Adolescent Drug Abuse Diagnosis (ADAD) vs. Health of Nation Outcome Scale for Children and Adolescents (HoNOSCA) in clinical outcome measurement
Article first published online: 4 JUL 2006
Journal of Evaluation in Clinical Practice
Volume 12, Issue 5, pages 482–490, October 2006
How to Cite
Holzer, L., Tchemadjeu, I. K., Plancherel, B., Bolognini, M., Rossier, V., Chinet, L. and Halfon, O. (2006), Adolescent Drug Abuse Diagnosis (ADAD) vs. Health of Nation Outcome Scale for Children and Adolescents (HoNOSCA) in clinical outcome measurement.
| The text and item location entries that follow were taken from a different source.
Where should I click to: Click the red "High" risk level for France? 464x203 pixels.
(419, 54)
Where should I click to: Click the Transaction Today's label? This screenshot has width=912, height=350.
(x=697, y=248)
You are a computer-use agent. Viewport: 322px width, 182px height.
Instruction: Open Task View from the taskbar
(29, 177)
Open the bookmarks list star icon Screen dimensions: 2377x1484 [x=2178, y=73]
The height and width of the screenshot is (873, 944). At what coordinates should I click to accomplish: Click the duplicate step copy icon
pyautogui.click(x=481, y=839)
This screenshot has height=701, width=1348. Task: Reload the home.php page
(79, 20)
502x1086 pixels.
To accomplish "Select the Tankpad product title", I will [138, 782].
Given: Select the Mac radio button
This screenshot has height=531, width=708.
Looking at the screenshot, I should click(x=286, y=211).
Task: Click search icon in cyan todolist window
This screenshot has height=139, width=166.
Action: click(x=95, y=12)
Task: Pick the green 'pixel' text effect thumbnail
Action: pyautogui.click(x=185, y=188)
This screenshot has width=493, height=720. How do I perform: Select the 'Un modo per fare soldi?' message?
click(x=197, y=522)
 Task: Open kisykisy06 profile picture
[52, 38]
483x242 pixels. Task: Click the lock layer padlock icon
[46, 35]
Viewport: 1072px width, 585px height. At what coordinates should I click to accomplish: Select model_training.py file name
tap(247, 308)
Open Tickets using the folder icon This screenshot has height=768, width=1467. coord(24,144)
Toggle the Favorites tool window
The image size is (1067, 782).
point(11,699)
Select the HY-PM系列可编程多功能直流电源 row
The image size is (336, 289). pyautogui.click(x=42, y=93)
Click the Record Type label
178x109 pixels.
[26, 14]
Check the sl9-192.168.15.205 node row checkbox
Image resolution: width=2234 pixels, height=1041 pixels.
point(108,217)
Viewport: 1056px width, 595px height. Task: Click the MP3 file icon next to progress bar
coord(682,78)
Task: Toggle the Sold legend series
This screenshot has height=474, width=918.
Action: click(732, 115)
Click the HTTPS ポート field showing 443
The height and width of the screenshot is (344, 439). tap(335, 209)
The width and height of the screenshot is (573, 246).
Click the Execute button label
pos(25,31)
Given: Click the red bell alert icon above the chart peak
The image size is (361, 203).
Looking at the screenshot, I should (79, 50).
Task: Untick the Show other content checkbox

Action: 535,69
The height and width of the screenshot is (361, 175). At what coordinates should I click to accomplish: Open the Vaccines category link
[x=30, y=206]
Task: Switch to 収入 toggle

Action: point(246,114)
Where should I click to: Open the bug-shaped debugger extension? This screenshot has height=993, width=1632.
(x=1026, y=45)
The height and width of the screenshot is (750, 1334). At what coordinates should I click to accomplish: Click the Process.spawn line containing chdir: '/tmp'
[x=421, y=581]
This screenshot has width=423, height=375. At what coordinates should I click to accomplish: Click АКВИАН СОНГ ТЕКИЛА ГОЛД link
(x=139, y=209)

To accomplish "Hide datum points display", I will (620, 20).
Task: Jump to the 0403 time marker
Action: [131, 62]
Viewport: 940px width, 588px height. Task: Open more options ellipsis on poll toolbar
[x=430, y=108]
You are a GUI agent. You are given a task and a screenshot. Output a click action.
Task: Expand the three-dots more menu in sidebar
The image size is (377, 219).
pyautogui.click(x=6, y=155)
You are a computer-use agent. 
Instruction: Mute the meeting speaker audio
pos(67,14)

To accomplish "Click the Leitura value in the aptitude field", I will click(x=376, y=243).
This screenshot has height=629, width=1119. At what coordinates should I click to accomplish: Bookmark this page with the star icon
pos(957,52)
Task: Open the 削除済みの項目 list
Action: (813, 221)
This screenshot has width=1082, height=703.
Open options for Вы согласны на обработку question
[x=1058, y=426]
Journal of Evaluation in Clinical Practice, 12: 482–490. doi: 10.1111/j.1365-2753.2006.00654.x
- Issue published online: 4 JUL 2006
- Article first published online: 4 JUL 2006
- Accepted for publication: 6 July 2005
- care programme;
- mental health;
- outcome measure
Background The Adolescent Drug Abuse Diagnosis (ADAD) and Health of Nation Outcome Scales for Children and Adolescents (HoNOSCA) are both measures of outcome for adolescent mental health services.
Aims To compare the ADAD with HoNOSCA; to examine their clinical usefulness.
Methods Comparison of the ADAD and HoNOSCA outcome measures of 20 adolescents attending a psychiatric day care unit.
Results ADAD change was positively correlated with HoNOSCA change. HoNOSCA assesses the clinic’s day-care programme more positively than the ADAD. The ADAD detects a group for which the mean score remains unchanged whereas HoNOSCA does not.
Conclusions A good convergent validity emerges between the two assessment tools. The ADAD allows an evidence-based assessment and generally enables a better subject discrimination than HoNOSCA. HoNOSCA gives a less refined evaluation but is more economic in time and possibly more sensitive to change. Both assessment tools give useful information and enabled the Day-care Unit for Adolescents to rethink the process of care and of outcome, which benefited both the institution and the patients.